[Görev 1] Eski Bursa yazısında adı geçen bütün yer adlarını sırala.
[Görev 2] Eski Bursa yazısını kaldığı yerden sürdür.

Yaşadığım bir duygu geçişi ve akabinde çektiğim bir fotoğrafı sizlerle paylaşmak istedim..
Heykel'in üst kısmında yani eski Bursa'nın
olduğu kesimde, hemen hemen her sokağında cumbalı ahşap eski evlere rastlarsınız. Kimi bakımsızlık, ilgisizlikten yıkılmak üzeredir, kimine de sahip çıkmışlar eski ihtişamıyla; "ben burdayım sokağın sahibiyim" der gibi durur.
Dün Tahtakale taraflarında Bursamın güzelliklerini bir yandan izleyip, bir yandan yürüyüşümü yaparken en sevdiğim akşam güneşinin, bu eski ama ruhu beni sımsıcacık saran eve yansımasına tanık oldum. İçimi pırpır ettiren, beni tatlı bir huzura sürükleyen bu görüntüyü ölümsüzleştirmemek ve sizlerle paylaşmamak olmazdı..
Ahmet Hamdi Tanpınar'ın eşsiz şiiri Bursa'da Zaman ile birlikte..
Bursa'da bir eski cami avlusu,
Küçük şadırvanda şakırdıyan su;
Orhan zamanından kalma bir duvar...
Onunla bir yaşta ihtiyar çınar
Eliyor dört yana sakin bir günü.
Bir rüyadan arta kalmanın hüznü
içinde gülüyor bana derinden.
Yüzlerce çeşmenin serinliğinden
Ovanın yeşili göğün mavisi
Ve mimarîlerin en ilâhisi.
Bir zafer müjdesi burda her isim:
Sanki tek bir anda gün, saat, mevsim
Yaşıyor sihrini geçmiş zamanın
Hâlâ bu taşlarda gülen rüyanın.
Güvercin bakışlı sessizlik bile
Çınlıyor bir sonsuz devam vehmiyle.

(Kelime ve öğe konum verileri)
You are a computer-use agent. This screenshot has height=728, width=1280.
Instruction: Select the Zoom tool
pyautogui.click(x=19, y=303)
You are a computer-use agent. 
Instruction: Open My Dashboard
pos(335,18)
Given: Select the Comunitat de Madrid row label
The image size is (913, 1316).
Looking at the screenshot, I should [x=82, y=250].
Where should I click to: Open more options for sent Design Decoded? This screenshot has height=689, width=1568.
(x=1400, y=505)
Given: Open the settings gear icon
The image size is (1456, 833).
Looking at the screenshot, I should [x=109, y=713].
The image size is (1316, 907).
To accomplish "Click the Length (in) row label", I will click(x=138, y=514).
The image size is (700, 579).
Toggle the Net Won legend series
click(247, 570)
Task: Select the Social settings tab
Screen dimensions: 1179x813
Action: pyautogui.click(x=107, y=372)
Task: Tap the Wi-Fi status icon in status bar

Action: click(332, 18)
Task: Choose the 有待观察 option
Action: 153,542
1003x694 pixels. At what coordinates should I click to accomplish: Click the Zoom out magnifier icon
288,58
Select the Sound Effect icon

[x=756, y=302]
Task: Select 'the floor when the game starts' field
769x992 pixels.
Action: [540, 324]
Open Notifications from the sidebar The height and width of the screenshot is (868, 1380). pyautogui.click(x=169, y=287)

[Cevap 1] Heykel, Bursa, Tahtakale

[Cevap 2]
Gümüşlü bir fecrin zafer aynası,
Muradiye, sabrın acı meyvası,
Ömrünün timsali beyaz Nilüfer,
Türbeler, camiler, eski bahçeler,
Şanlı hikâyesi binlerce erin
Sesi nabzım olmuş hengâmelerin
Nakleder yâdını gelen geçene.
Bu hayâle uyur Bursa her gece,
Her şafak onunla uyanır, güler
Gümüş aydınlıkta serviler, güller
Serin hülyasıyla çeşmelerinin.
Başındayım sanki bir mucizenin,
Su sesi ve kanat şakırtılarından
Billûr bir âvize Bursa'da zaman.
Yeşil türbesini gezdik dün akşam,
Duyduk bir musikî gibi zamandan
Çinilere sinmiş Kur'an sesini.
Fetih günlerinin saf neşesini
Aydınlanmış buldum tebessümünle.
isterdim bu eski yerde seninle
Başbaşa uyumak son uykumuzu,
Bu hayâl içinde... Ve ufkumuzu
Çepçevre kaplasın bu ziya, bu renk,
Havayı dolduran uhrevî âhenk..
Bir ilâh uykusu olur elbette
Ölüm bu tılsımlı ebediyette,
Belki de rüyâsı bu cetlerin,
Beyaz bahçesinde su seslerinin.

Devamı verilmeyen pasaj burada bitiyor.